> [What is required]:
In the ParseBox page below, list the entries of its contents list that fall between "Terminals" and "Mapping".

ParseBox is a TypeScript parsing library designed to embed domain-specific languages (DSLs) within the TypeScript type system. It provides a core set of declarative combinators for parsing in Static and Runtime environments. The parsing structures created with this library can be replicated across environments to ensure symmetric parsing logic in each environment. Declarative parsing structures help to mitigate many problems that arise when replicating explicit logic in seperate languages, with the combinators leading to more managable code overall.

This project is written as a parsing infrastructure for the TypeBox and LinqBox projects. It is built to support TypeScript versions as low as 4.9.5 for high compatibility. It is offered as a standalone package for experimentation, as well as for research into high-performance DSL parsing in the type system.

License MIT

## Contents

- [Parsers](#Parsers)
- [Const](#Const)
- [Tuple](#Tuple)
- [Union](#Union)
- [Terminals](#Terminals)
- [Number](#Number)
- [String](#String)
- [Ident](#Ident)
- [Mapping](#Mapping)
- [Context](#Context)
- [Modules](#Modules)

> [Recorded information]:
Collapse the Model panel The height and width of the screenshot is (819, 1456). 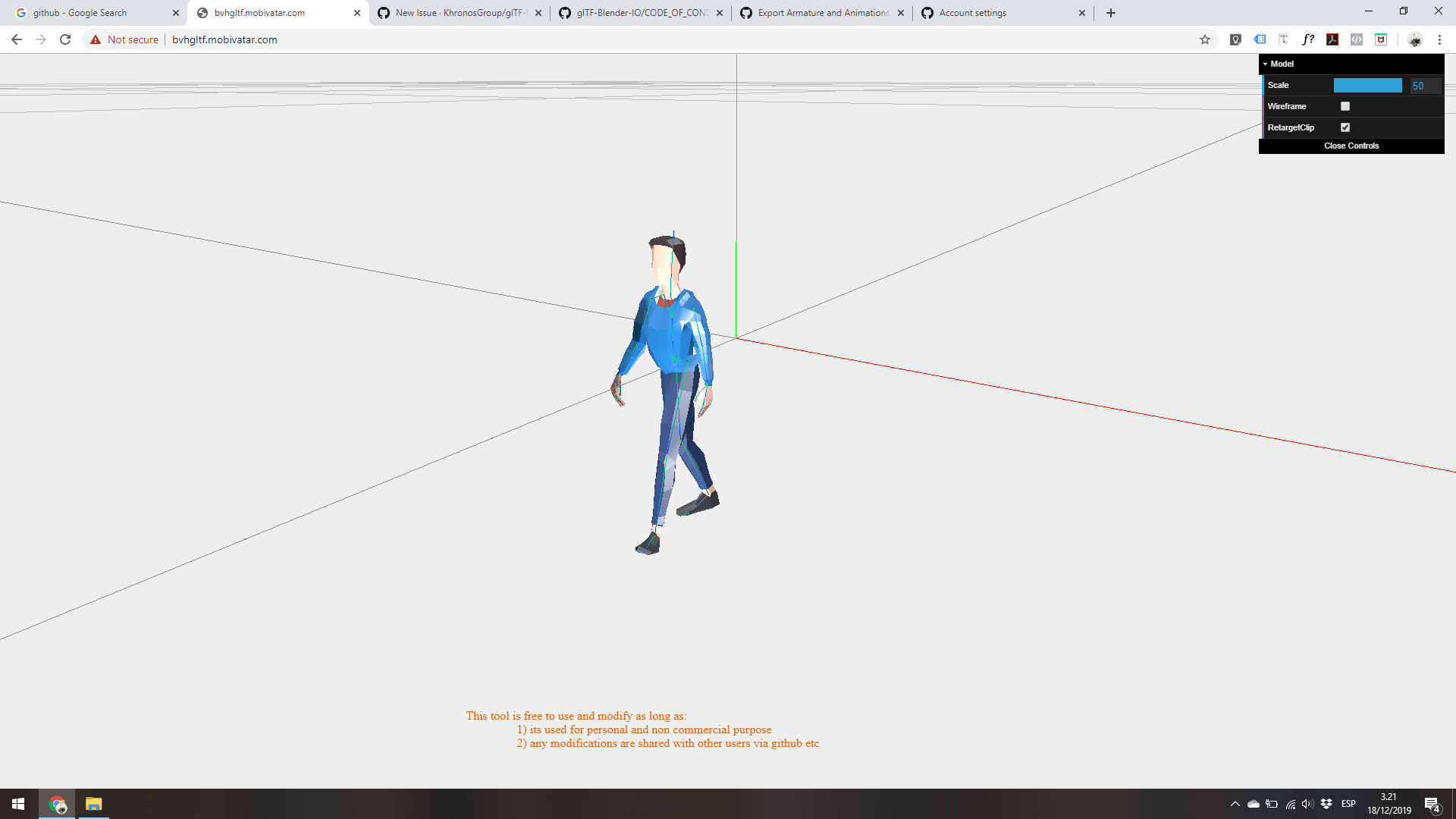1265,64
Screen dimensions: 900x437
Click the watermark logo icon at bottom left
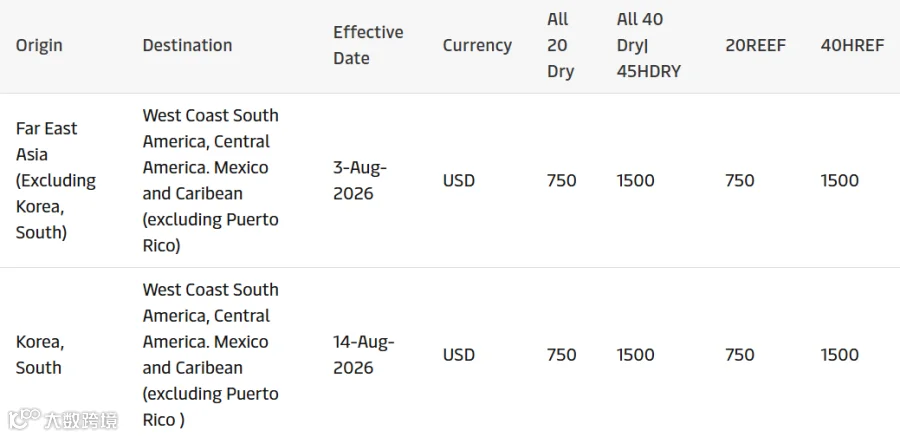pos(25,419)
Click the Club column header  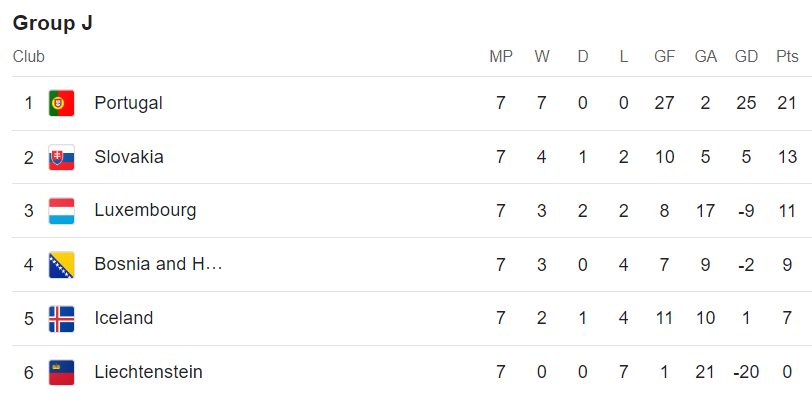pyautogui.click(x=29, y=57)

> [Output]:
Number, String, Ident